### THE DATA:
______________________________
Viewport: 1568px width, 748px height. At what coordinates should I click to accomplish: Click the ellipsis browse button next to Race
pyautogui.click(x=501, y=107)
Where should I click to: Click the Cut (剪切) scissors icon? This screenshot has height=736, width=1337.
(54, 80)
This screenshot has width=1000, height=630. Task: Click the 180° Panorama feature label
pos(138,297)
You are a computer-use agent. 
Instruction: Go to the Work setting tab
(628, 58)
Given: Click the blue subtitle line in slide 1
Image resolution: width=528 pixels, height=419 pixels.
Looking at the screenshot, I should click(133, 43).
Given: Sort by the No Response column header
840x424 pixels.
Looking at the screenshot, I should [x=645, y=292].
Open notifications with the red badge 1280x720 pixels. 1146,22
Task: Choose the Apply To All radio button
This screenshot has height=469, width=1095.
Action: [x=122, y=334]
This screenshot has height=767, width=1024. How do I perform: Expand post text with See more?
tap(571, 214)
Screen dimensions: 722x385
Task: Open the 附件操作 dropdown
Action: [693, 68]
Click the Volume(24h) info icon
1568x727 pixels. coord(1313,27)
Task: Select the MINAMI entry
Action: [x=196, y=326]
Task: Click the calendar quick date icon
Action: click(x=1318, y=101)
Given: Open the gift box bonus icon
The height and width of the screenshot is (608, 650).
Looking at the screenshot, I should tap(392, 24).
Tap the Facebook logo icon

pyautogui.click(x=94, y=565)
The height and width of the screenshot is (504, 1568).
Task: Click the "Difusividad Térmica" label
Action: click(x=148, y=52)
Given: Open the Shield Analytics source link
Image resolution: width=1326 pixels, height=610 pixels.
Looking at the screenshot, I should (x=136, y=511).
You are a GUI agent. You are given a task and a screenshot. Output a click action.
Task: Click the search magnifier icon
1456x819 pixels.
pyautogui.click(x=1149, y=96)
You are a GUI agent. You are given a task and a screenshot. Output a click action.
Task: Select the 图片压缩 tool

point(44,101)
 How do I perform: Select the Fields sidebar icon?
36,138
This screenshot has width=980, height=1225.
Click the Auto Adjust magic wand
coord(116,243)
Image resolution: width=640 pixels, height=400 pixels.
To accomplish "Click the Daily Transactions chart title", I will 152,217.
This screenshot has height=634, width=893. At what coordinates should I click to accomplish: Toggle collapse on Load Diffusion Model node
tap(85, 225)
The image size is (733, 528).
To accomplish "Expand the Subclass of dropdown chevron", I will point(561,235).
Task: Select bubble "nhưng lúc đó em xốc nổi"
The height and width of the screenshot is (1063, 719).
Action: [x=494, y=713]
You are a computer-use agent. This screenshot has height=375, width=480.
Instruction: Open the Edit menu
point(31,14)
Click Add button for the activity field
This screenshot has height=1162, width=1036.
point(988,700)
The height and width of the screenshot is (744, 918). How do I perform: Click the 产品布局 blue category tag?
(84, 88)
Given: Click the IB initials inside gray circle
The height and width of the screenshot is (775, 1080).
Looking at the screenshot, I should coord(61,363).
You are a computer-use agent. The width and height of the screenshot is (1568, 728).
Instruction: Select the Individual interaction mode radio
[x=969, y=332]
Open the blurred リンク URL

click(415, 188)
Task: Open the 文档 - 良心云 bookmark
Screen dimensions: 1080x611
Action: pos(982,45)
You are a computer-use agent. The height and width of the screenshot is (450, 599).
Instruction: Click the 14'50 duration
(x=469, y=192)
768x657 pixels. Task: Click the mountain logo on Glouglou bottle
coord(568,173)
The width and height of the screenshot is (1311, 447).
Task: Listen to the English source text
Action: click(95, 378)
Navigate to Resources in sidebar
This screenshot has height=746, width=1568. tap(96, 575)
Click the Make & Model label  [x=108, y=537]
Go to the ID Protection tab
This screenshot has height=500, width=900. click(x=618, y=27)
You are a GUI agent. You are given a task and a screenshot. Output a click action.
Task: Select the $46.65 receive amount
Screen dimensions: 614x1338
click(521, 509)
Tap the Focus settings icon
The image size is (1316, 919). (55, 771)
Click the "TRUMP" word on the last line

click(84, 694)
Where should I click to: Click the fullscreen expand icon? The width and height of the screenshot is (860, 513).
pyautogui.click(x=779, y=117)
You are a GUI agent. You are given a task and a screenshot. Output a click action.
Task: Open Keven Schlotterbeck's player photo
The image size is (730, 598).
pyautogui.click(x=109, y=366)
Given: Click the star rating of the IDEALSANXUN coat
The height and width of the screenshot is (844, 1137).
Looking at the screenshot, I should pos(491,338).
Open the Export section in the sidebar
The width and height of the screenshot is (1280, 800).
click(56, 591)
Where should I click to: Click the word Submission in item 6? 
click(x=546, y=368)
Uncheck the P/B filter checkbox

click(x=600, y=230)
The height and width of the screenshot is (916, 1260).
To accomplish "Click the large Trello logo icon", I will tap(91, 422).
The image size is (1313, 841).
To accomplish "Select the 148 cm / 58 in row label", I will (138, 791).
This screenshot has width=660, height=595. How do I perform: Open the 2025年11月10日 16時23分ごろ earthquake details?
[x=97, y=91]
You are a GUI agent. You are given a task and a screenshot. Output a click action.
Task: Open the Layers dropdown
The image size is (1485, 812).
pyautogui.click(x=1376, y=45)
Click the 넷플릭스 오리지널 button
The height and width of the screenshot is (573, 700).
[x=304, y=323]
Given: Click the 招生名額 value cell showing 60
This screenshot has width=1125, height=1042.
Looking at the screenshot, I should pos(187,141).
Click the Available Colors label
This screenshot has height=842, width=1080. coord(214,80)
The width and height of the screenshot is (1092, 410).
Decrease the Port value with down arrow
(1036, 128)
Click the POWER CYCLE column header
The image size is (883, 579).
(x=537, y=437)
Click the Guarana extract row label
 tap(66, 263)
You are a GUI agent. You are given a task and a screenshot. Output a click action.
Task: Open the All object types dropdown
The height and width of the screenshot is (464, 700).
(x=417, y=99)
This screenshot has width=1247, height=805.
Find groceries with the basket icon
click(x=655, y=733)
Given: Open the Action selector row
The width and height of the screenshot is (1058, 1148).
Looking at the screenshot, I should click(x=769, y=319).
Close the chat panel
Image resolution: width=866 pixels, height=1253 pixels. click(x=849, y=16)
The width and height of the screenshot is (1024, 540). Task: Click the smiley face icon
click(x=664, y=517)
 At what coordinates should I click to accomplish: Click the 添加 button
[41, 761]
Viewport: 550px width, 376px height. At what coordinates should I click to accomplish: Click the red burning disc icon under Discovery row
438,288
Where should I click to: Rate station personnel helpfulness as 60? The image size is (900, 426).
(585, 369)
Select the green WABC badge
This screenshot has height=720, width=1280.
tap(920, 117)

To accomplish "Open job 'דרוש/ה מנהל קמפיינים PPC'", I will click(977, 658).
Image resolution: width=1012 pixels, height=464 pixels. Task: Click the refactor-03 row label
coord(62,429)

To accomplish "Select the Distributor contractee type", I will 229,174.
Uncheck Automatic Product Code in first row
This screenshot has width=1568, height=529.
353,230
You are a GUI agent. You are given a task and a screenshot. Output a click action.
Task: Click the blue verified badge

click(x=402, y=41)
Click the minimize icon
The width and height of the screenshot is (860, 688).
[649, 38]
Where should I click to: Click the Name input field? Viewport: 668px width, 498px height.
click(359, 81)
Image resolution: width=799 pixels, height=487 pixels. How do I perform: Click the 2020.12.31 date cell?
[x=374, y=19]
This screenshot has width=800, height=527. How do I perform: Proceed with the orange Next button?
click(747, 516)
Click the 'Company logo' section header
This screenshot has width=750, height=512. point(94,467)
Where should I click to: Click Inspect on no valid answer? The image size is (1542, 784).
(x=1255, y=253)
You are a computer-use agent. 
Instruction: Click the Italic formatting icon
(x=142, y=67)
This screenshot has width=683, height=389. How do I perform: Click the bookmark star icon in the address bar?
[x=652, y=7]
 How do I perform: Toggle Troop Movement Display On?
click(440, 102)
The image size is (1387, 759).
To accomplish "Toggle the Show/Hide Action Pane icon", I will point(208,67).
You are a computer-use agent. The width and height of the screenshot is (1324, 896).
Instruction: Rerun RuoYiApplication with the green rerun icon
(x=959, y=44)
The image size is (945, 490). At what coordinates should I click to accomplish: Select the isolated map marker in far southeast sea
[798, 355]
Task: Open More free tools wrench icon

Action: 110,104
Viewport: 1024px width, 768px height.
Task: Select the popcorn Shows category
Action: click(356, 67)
______________________________
### REQUIRED ACTION:
Set down, exactly as they appear above, all lines from the one that has "Instruction: Select the" down to the one that has "Task: Select the $46.65 receive amount", including those two and no others.

### WRITTEN SOLUTION:
Instruction: Select the Individual interaction mode radio
[x=969, y=332]
Open the blurred リンク URL

click(415, 188)
Task: Open the 文档 - 良心云 bookmark
Screen dimensions: 1080x611
Action: pos(982,45)
You are a computer-use agent. The height and width of the screenshot is (450, 599).
Instruction: Click the 14'50 duration
(x=469, y=192)
768x657 pixels. Task: Click the mountain logo on Glouglou bottle
coord(568,173)
The width and height of the screenshot is (1311, 447).
Task: Listen to the English source text
Action: click(95, 378)
Navigate to Resources in sidebar
This screenshot has height=746, width=1568. tap(96, 575)
Click the Make & Model label  [x=108, y=537]
Go to the ID Protection tab
This screenshot has height=500, width=900. click(x=618, y=27)
You are a GUI agent. You are given a task and a screenshot. Output a click action.
Task: Select the $46.65 receive amount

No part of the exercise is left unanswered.